### What this task involves
Hunt through the entries for the word "height" and copy each line in which it appears.

*** Records for this exercise Section Begins ***

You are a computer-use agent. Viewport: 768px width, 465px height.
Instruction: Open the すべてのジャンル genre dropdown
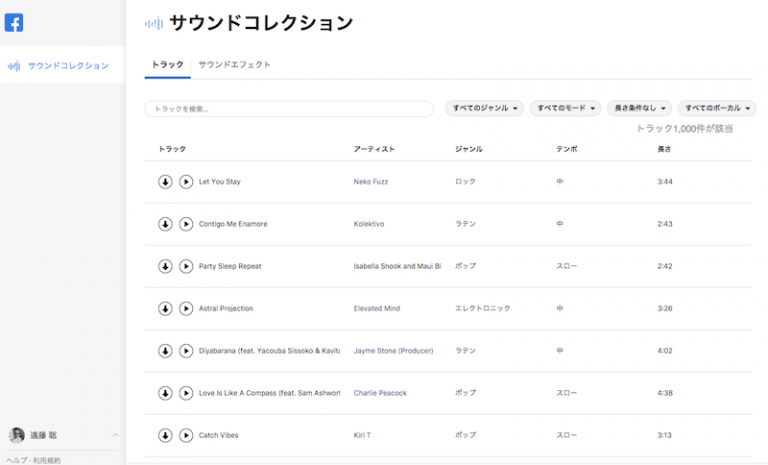[485, 108]
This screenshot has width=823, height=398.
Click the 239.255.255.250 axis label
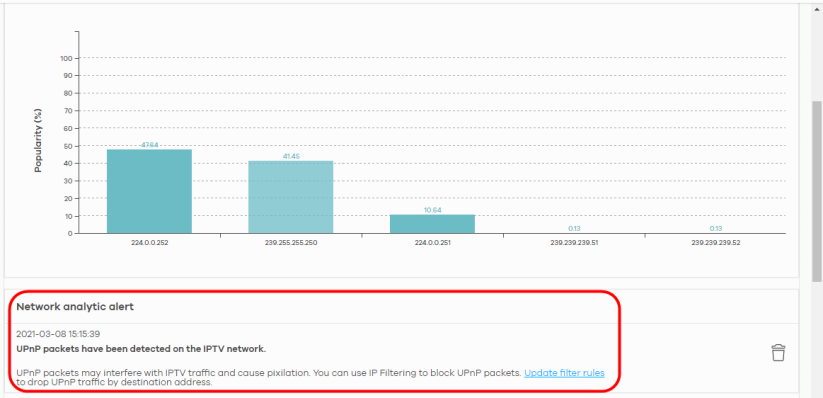tap(291, 244)
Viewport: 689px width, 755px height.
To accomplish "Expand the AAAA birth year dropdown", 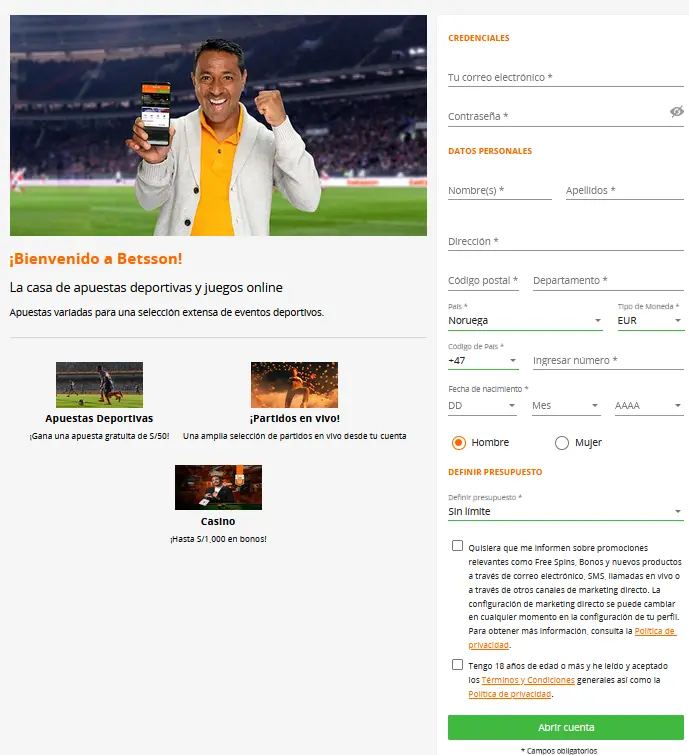I will pyautogui.click(x=649, y=406).
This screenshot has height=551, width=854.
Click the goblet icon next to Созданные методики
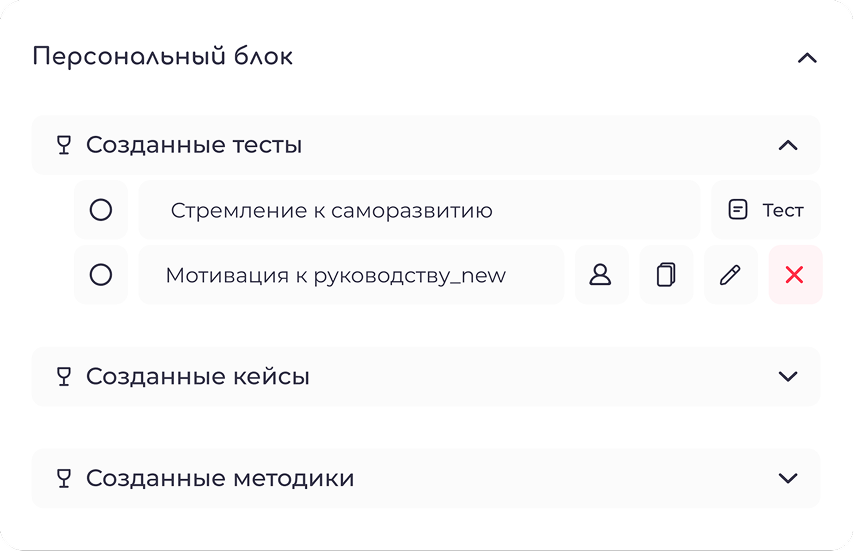[64, 479]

*** Records for this exercise Section Ends ***

### Result
You are a computer-use agent. Viewport: 768px width, 465px height.
This screenshot has width=823, height=398.
Viewport: 689px width, 755px height.
This screenshot has height=551, width=854.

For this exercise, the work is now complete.